PatentDocs' Kevin Noonan offers a highlight reel of the ongoing litigation between Myriad and several genetic testing rivals over BRCA1 and BRCA2 testing in the US District Court for the District of Utah.

Some recent developments have been good for Myriad and some not so good, and the rhetoric is heating up, Noonan notes.

The district court quashed two sets of counterclaims made by defendants: one to dismiss Ambry Genetics' assertion that Myriad's lawsuit against it was itself a violation of antitrust laws and another in which Quest Diagnostics claimed Myriad had asserted its patents broadly against anyone entering the BRCA testing market.

On the flip side, Myriad lost a strong voice in favor of patent rights and enforcement when Chief Judge Randall Rader said recently that he would step down from the bench at the end of June.

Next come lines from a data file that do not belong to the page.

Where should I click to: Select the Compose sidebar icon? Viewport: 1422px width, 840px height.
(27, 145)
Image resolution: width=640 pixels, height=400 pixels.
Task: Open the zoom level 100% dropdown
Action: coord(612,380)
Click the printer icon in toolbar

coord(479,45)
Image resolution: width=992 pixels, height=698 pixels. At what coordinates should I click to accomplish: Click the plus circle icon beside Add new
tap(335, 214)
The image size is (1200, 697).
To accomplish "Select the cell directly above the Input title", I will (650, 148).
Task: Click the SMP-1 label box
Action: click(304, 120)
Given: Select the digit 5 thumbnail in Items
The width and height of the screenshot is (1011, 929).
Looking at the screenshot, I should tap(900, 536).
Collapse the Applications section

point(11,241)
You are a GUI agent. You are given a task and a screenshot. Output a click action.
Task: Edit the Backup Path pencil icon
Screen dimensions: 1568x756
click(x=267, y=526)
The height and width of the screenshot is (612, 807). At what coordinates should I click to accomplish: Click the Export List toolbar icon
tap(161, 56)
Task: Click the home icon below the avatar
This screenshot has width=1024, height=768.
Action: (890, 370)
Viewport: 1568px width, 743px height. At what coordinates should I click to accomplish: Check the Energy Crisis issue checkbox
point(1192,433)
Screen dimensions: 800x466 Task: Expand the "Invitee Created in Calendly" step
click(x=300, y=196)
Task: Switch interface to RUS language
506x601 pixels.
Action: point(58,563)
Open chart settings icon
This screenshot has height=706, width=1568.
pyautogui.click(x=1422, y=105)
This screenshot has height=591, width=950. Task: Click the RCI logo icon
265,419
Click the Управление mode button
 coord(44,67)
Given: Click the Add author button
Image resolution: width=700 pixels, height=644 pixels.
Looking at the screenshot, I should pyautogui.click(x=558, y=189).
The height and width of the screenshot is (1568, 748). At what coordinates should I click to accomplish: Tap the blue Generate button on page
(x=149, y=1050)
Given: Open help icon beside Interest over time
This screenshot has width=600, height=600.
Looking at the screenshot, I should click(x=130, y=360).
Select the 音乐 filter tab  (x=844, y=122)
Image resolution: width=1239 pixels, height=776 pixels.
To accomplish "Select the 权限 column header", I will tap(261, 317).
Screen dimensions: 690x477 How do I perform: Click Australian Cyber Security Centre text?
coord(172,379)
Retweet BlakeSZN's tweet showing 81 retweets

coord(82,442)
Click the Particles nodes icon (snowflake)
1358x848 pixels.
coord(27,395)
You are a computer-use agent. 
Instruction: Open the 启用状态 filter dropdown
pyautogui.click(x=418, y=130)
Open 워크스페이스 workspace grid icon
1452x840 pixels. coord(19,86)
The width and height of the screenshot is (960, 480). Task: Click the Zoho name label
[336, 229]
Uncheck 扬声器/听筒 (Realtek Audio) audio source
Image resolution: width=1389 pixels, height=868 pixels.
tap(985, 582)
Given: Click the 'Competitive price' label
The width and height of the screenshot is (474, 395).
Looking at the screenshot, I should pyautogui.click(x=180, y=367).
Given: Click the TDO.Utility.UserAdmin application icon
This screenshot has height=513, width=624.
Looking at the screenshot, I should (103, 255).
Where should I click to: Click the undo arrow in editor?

"[Rader] consistently applied patent law using traditional concepts … and whatever influence he might have with other members of the Court is now lost," Noonan says.

A couple of recent Supreme Court decisions also may prove thorny for Myriad, as they suggest that the district court might find that bringing several lawsuits against defendants might leave the company liable for all of the defendants' litigation expenses.

But a more significant issue is Pathway Genomics' arrival with testing for the BRCA1, BRCA2, and MUTYH genes. Pathway started offering testing on June 3, and Myriad filed suit 10 days later.

Pathway says it offers a sensitivity of 99.99 percent, and says it will donate up to $10 million in "free" genetic testing through a partnership with eight advocacy organizations.

Noonan says Pathway has "seized the rhetorical high ground (or low, depending on your understanding of the issues)," by claiming that it "defends the rights of all women to receive BRCA testing regardless of socioeconomic status."

As Noonan notes, Pathway's "Fight Back Against Myriad Genetics" slogan was accompanied by a graphic portraying a raised fist — a pink raised fist, that is — and Pathway's CEO Jim Plante followed that up with a message focused on rights.

"We believe that no corporation should have a monopoly over an individual's genes. Every person should have access to vital information about their own body," Plante says.